~ Are you taking the offers that life is giving you? Insights from improvised theatre ~
In improvised theatre there is a beautiful and well-known principle which keeps a scene moving forwards and stops it from getting stuck.
It’s very simple and as useful to maintain flow in life as it is in keeping a scene going.
The principle is called ‘yes and…’ and at it’s simplest is a way of making sure that we continue the thread that another person has started.
So simple, but what it does is it stops a person from the habit that most people have of blocking an offer.
I’ll talk more about offers in a moment. But first how does this principle work?
~ For most people the safest action is to block ~
It’s surprisingly simple and at the same time quite tricky- at least initially because the safest action for most people is to block.
Imagine you’re playing a scene where someone is giving another person compliments perhaps for the brooch they’re wearing.
The tendency will often be for a person to block with something like ‘oh no, you can’t mean that, it’s so dated and really it’s a fake.’
Unfortunately this kills the scene dead because it gives the other person nothing to play with. They have to start again from scratch.
Keeping the scene going using ‘yes and…’ would mean saying something like ‘why thank you! It was actually given to me by my great-aunt who, as the story goes, got it from her first husband. He was quite a crook actually.’
This second totally opens up the possibilities and creates the offers I mentioned earlier. These are like doorways through which the improviser can step into new dimensions or elaborate on pre-existing ones.
The conversation can be continued by exploring either of the new characters, maybe finding out that the great-aunt was crazy about puppies or that her husband would use the puppies to lure clients into a false sense of security before fleecing them.
~ Taking the offer keeps the momentum of the relationship ~
So what exactly is an offer?
An offer is an invitation inspired by some aspect of the situation we’re in to open into greater possibility.
This is an amazing skill to have when doing improvisational theatre.
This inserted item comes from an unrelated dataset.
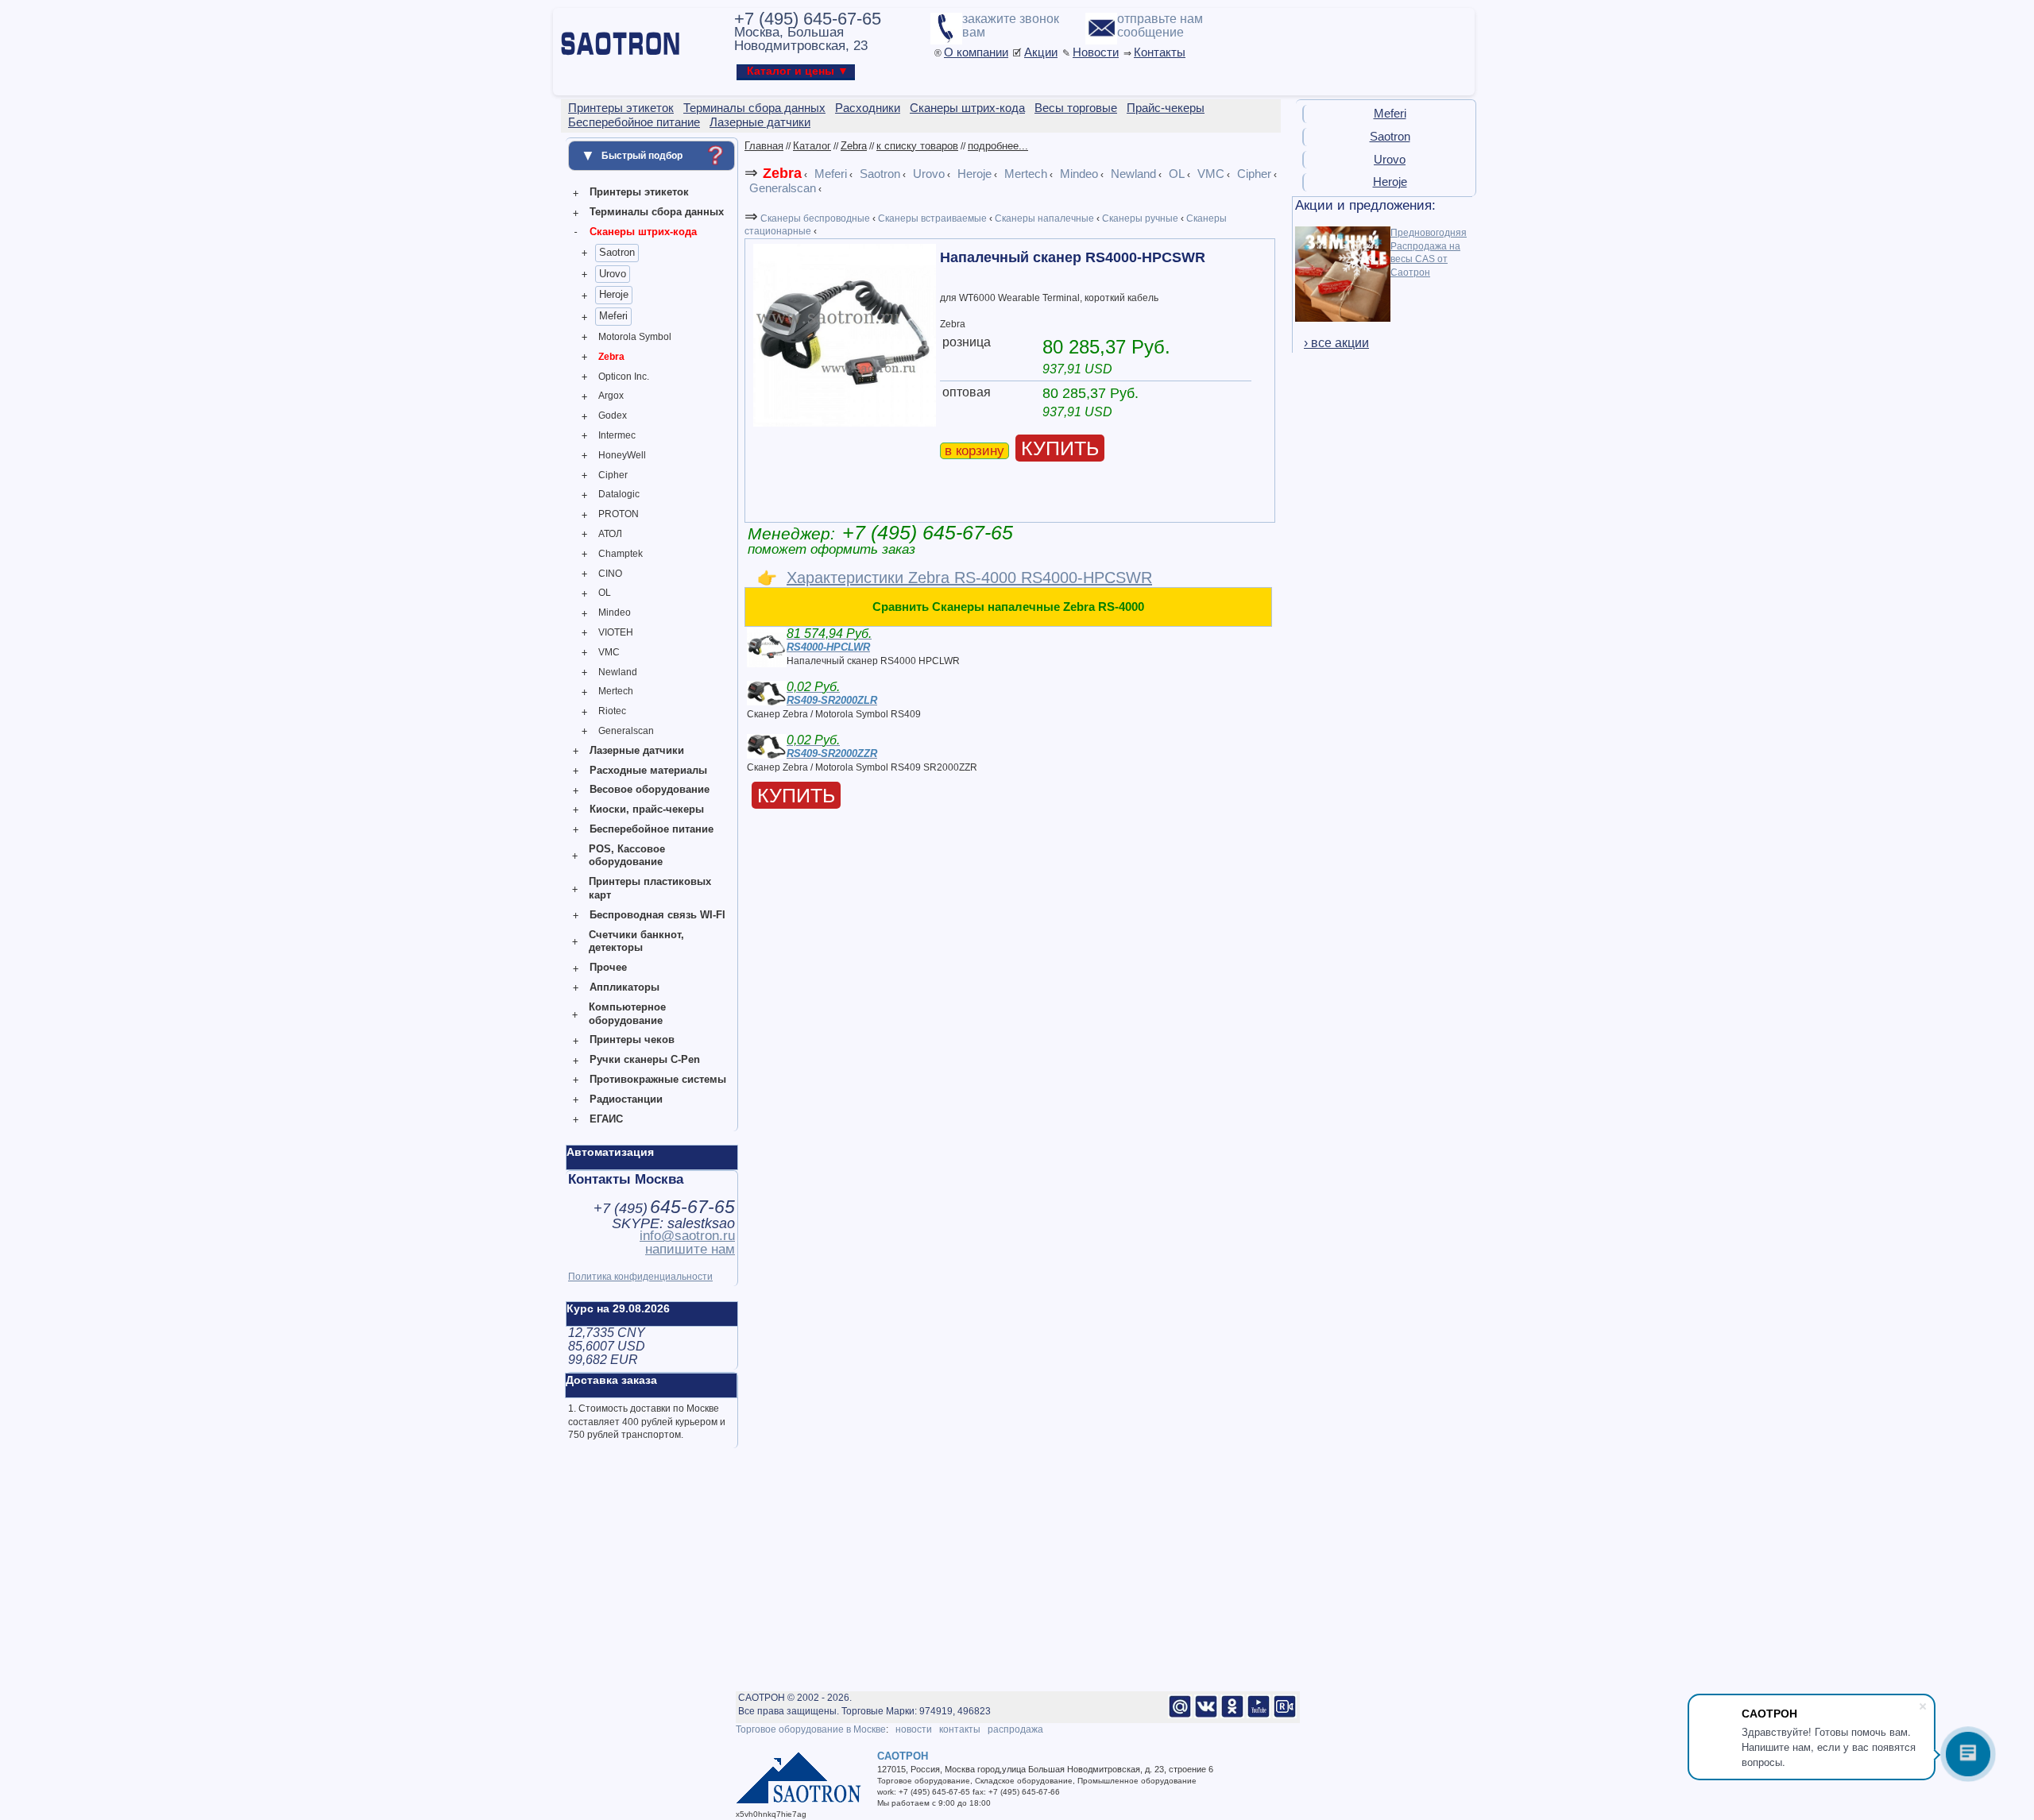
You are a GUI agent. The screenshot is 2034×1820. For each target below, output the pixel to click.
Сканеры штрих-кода (643, 232)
It is just as, or possibly even more powerful when applied in life.
Because there are offers that could potentially open us up to more possibilities in almost every single moment of life.
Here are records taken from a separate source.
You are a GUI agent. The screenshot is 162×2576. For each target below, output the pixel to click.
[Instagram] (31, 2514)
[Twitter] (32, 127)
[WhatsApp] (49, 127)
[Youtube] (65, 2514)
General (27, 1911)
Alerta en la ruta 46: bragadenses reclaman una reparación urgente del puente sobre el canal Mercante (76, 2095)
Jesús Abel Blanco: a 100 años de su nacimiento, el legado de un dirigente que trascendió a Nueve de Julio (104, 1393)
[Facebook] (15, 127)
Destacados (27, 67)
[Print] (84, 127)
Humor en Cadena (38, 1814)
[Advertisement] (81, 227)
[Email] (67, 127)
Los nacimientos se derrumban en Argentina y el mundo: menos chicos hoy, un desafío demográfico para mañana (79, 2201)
They don’t just happen in conversations with other people. Reading a book, watching a film, daydreaming, working on a project- everything we do is full of these offers that have the potential to enrich the present moment.
Often however, we’re too caught up in our habitual patterns to see them. We just react automatically. This is the major reason why we ‘get what we’ve always got.’
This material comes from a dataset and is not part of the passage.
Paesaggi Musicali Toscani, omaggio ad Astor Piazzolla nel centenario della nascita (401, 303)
We don’t take the offers that are opening for us all the time.
So how can we start playing with, seeing and then accepting the offers that speak to us?
~ Start noticing the offers as they’re happening ~
The first step is to start noticing them.
If we can’t see them we can’t accept them. But how do you know whether it really is an offer?
The answer is simple. A good offer will always make you feel more alive.
It will also often make you feel a little nervous because an offer almost always has an edge that challenges the status quo.
This ‘edge’ and the way we respond to this edge is the number one reason that we stay stuck. The discomfort of the unfamiliar feelings and the uncertainty often prompt us to stay in our comfort zone. This means nothing can change.
It’s not that we shouldn’t stay in our comfort zone, it’s just that if it is a completely unconscious choice then over time we will start to lose touch with our inspiration and creativity.
This is how we become jaded and world-weary. We have closed down to possibility.
But as we become more conscious of offers and the edge they create, we get to explore what it’s like to feel more alive. Then we are in a position of choice and better able to introduce lasting change if we want to.
~ An experimental attitude is key ~
As we start to notice more offers we then have to start taking them. This is made much easier with an experimental attitude.
We can be pretty sure of the outcome if we stay in our comfort zone. But we don’t know what is going to happen when we take an offer. This is why it is so enlivening.
But because we don’t know how it will turn out we have to be prepared to fail.
Unfortunately many of us have tendencies towards perfectionism. This is a great way to trick ourselves into staying in our comfort zone and avoiding risk.
The only way out is to become conscious of when we’re falling into this trap and the easiest way to do this is to start to fail regularly.
Agonising though it can be to fail, the sense of freedom it brings is nothing short of miraculous.
~ Being prepared to fail is the door way to aliveness ~
This because without the risk of failure there can be no play, no discovery and minimal aliveness.
When we take the offer and are prepared to fail suddenly whole new worlds open up.
This is probably the cheapest, most available way that we can enrich our lives and re-discover our aliveness.
Think about your current situation or the look around the room you are in. Is there an offer that you’re missing right now? What would it be like to take it and just say ‘yes and…’?